Which is why people are asking the DMV why the H2’s plates—which actually seem to be two different plates, FUHRER and 3REICH, that the owner switches back and forth, according to the Anchorage Daily News—haven’t yet been recalled, given their obvious Nazi references.
As the controversy grew in Alaska, conservative Anchorage Assembly member Jamie Allard was removed from the Alaska Human Rights Commission on January 26 by Gov. Mike Dunleavy. Alaska Public Media reported that Allard had defended the FUHRER and 3REICH plates as merely harmless foreign words, saying on social media that “progressives have put a spin on it and created their own definition.” Rabbi Abram Goodstein of Anchorage wrote an open letter to Allard in the Daily News saying, “We may have the right to say certain things, but that does not mean we should say them, endorse them, or allow them to be said without pointing out how harmful they can be.”

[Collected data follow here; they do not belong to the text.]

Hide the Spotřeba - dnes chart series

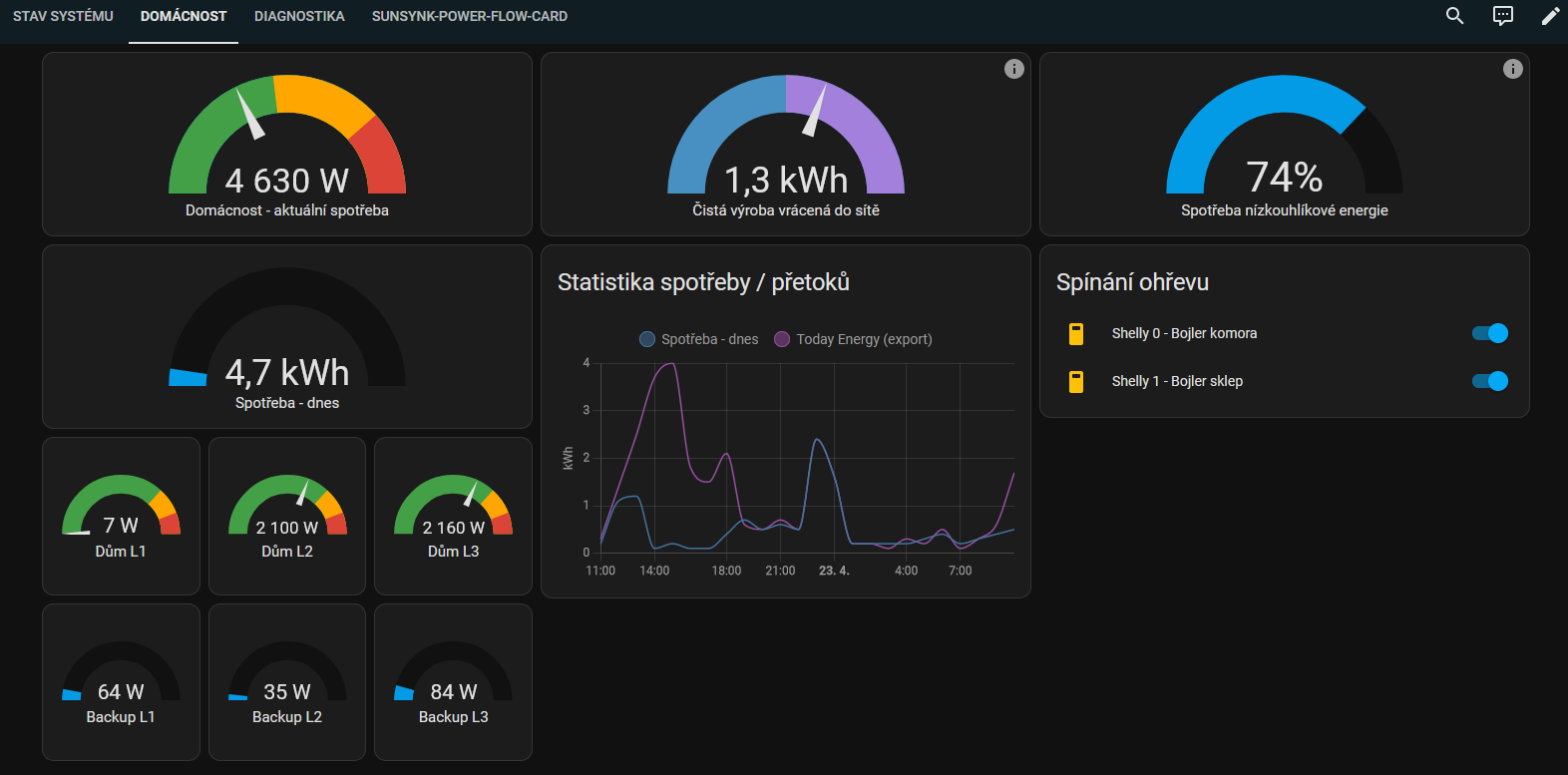(x=699, y=339)
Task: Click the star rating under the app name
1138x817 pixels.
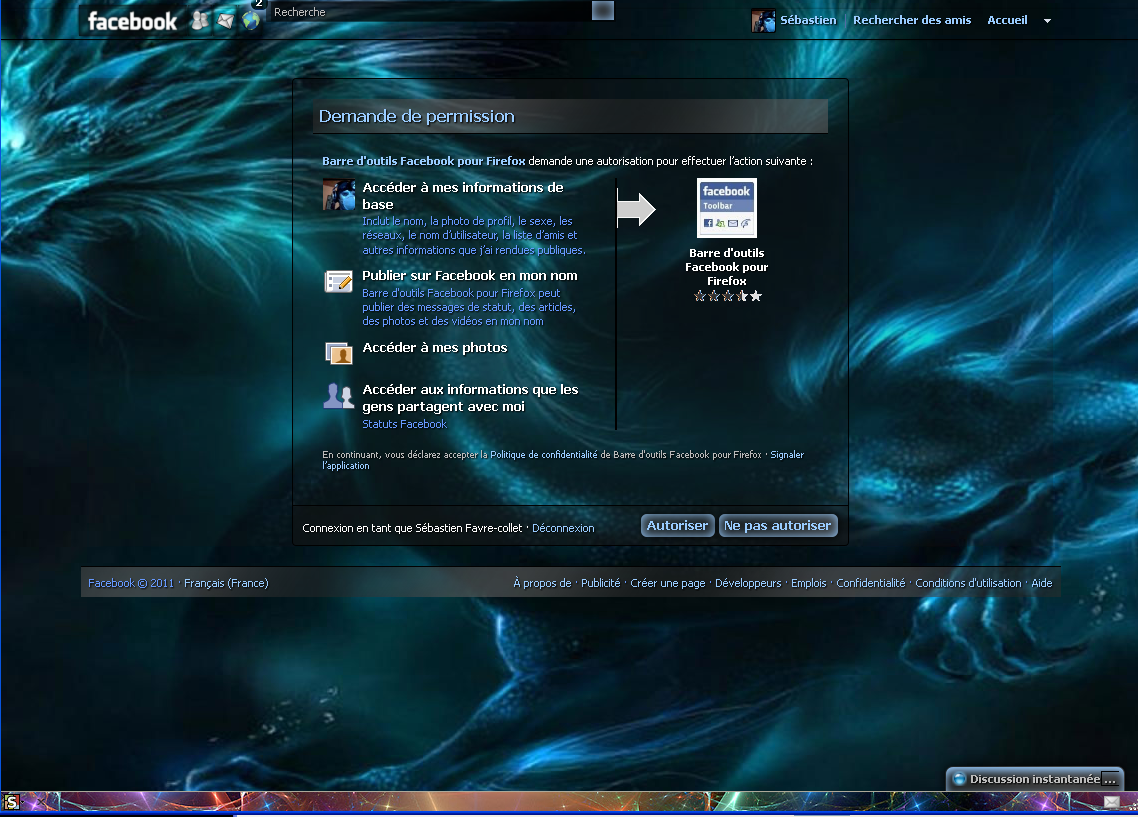Action: click(727, 296)
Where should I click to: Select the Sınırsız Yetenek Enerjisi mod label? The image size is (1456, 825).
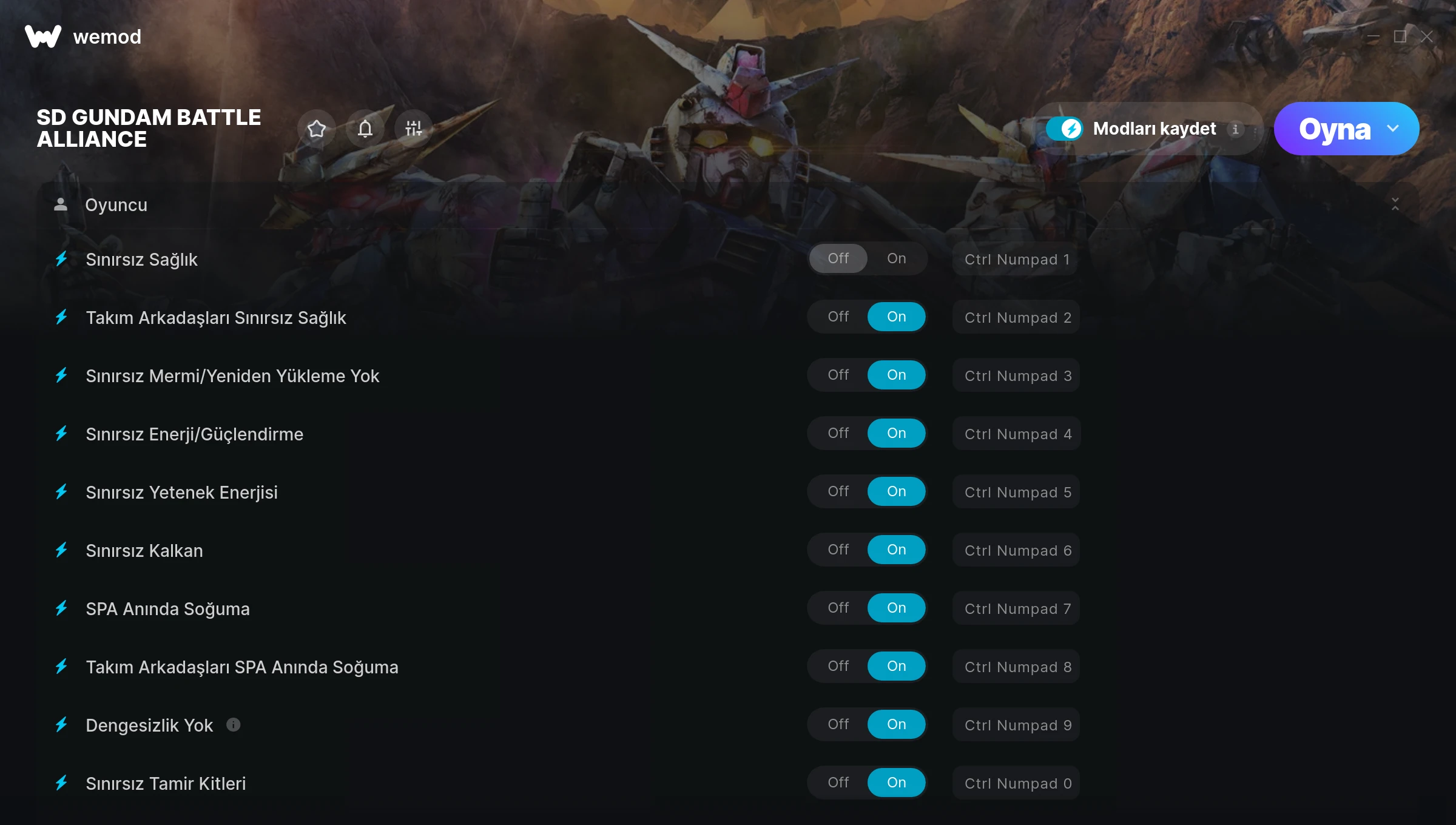[181, 492]
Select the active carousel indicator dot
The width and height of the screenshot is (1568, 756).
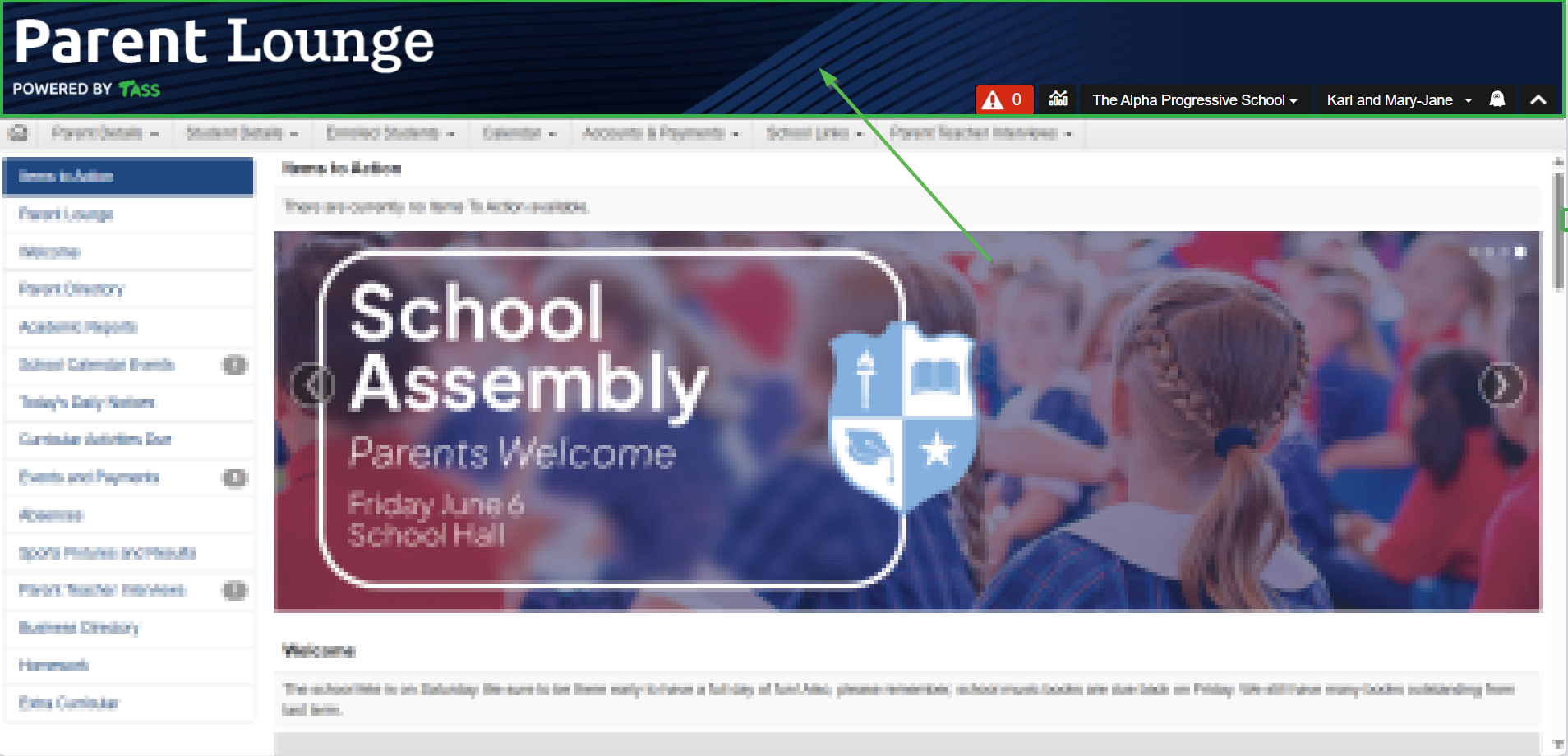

It’s not like the Alaska DMV doesn’t keep an eye out for what it says are inappropriate plates. In 2017, the Daily News said around 11 percent of the vehicles registered in the state have vanity plates. The paper collected a list of all the plate requests that the DMV rejected that year and the year before. Included in these lists are S7, which was intended for an Audi; ZVIGGN for a Saab 93; and UR2BIG for a Mini Cooper. So there are limits.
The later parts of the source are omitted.